[MATERIAL PROVIDED]
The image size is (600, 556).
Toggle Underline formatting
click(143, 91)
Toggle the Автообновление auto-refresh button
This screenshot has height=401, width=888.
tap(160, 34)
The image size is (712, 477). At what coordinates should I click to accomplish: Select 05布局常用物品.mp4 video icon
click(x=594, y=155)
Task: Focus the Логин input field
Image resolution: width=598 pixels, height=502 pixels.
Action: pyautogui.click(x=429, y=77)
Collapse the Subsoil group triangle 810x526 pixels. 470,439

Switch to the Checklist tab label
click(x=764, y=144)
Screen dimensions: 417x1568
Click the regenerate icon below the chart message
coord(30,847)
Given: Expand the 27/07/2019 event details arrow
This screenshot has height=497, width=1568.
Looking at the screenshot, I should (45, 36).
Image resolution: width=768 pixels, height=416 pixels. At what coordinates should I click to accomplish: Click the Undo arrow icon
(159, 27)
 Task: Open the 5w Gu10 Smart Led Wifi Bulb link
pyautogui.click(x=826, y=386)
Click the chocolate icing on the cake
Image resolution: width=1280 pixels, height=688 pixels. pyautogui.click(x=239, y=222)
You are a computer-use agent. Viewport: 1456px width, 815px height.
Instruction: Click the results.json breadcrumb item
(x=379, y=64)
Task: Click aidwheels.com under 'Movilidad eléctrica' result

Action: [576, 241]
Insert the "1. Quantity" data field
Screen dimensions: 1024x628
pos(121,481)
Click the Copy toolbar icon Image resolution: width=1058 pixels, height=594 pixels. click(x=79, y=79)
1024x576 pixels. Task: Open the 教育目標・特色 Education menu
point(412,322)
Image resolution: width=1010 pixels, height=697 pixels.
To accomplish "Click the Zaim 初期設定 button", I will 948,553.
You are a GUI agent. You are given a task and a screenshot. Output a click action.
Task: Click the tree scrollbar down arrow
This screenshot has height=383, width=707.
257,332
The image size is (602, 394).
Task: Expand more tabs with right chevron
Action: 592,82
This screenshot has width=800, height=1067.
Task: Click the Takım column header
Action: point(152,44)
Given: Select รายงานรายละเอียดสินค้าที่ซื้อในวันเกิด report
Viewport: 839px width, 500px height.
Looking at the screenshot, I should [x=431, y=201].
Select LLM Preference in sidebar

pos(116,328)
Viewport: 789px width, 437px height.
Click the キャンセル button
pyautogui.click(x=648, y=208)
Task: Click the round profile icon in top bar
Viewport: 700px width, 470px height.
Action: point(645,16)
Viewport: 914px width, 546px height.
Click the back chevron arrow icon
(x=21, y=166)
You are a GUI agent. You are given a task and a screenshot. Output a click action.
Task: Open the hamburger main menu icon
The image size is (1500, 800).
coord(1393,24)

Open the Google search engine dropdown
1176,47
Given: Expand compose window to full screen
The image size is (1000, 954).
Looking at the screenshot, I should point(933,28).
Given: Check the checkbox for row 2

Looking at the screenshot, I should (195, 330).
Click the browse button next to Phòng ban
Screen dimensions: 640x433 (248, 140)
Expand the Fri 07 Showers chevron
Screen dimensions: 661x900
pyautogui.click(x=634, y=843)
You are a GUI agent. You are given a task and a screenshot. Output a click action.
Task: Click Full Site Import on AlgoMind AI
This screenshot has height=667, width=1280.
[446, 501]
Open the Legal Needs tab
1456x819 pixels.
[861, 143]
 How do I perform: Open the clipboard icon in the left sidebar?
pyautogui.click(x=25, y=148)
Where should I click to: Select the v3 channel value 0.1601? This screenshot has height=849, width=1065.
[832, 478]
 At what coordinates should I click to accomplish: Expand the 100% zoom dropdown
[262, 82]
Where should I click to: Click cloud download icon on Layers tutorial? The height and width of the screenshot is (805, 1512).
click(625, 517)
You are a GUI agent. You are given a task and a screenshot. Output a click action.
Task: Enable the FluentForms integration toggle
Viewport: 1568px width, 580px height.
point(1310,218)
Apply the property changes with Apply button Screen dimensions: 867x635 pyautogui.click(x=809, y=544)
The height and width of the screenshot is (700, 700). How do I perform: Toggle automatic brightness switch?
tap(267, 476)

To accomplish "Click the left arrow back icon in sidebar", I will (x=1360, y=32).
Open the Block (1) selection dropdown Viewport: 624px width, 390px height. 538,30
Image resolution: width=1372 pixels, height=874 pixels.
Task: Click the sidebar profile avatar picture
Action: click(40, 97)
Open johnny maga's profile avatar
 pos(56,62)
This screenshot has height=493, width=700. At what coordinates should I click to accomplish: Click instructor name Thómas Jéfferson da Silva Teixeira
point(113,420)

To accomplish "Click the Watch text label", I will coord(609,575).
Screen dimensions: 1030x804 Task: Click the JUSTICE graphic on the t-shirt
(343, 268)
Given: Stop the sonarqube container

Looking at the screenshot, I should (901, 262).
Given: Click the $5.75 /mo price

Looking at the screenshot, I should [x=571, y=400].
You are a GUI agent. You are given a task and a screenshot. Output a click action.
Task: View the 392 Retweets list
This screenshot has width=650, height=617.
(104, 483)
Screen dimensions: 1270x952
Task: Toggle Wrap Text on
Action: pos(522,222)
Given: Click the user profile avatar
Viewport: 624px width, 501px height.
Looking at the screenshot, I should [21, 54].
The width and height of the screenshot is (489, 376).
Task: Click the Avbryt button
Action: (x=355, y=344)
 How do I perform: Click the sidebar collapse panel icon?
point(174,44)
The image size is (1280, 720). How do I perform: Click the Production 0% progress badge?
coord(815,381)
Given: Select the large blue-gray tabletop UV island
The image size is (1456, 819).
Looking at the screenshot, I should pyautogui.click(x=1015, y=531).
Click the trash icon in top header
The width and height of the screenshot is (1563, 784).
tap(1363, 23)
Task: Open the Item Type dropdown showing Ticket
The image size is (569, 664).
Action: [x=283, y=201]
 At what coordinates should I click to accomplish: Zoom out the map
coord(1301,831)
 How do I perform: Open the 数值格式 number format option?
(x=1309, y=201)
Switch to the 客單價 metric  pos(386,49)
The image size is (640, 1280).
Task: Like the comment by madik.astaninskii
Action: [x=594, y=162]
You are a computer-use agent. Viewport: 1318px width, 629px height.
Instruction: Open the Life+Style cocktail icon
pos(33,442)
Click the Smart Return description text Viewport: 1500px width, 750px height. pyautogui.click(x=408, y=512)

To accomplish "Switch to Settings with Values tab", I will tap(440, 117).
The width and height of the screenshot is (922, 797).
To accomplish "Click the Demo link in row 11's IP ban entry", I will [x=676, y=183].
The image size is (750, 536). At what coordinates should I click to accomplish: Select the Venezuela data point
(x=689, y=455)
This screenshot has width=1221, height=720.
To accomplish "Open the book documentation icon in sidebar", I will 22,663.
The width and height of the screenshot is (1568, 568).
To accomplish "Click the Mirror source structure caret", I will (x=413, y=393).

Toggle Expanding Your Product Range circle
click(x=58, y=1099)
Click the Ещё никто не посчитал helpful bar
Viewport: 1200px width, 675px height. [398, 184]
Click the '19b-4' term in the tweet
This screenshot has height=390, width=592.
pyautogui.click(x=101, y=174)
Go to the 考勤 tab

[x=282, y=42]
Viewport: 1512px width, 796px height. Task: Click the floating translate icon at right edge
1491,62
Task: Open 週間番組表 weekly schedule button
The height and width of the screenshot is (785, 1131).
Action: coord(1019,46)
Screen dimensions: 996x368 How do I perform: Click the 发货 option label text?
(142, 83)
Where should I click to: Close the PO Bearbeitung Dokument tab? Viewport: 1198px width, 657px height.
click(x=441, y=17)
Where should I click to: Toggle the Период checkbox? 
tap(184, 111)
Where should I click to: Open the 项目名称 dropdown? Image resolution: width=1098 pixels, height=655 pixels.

[REQUEST]
Reproduce the lines above verbatim, beginning with the line that contains "Given: Check the checkbox for row 2" and ending after the line that contains "pyautogui.click(x=25, y=148)".

[WORKED ANSWER]
Given: Check the checkbox for row 2

Looking at the screenshot, I should (195, 330).
Click the browse button next to Phòng ban
Screen dimensions: 640x433 (248, 140)
Expand the Fri 07 Showers chevron
Screen dimensions: 661x900
pyautogui.click(x=634, y=843)
You are a GUI agent. You are given a task and a screenshot. Output a click action.
Task: Click Full Site Import on AlgoMind AI
This screenshot has height=667, width=1280.
[446, 501]
Open the Legal Needs tab
1456x819 pixels.
[861, 143]
 How do I perform: Open the clipboard icon in the left sidebar?
pyautogui.click(x=25, y=148)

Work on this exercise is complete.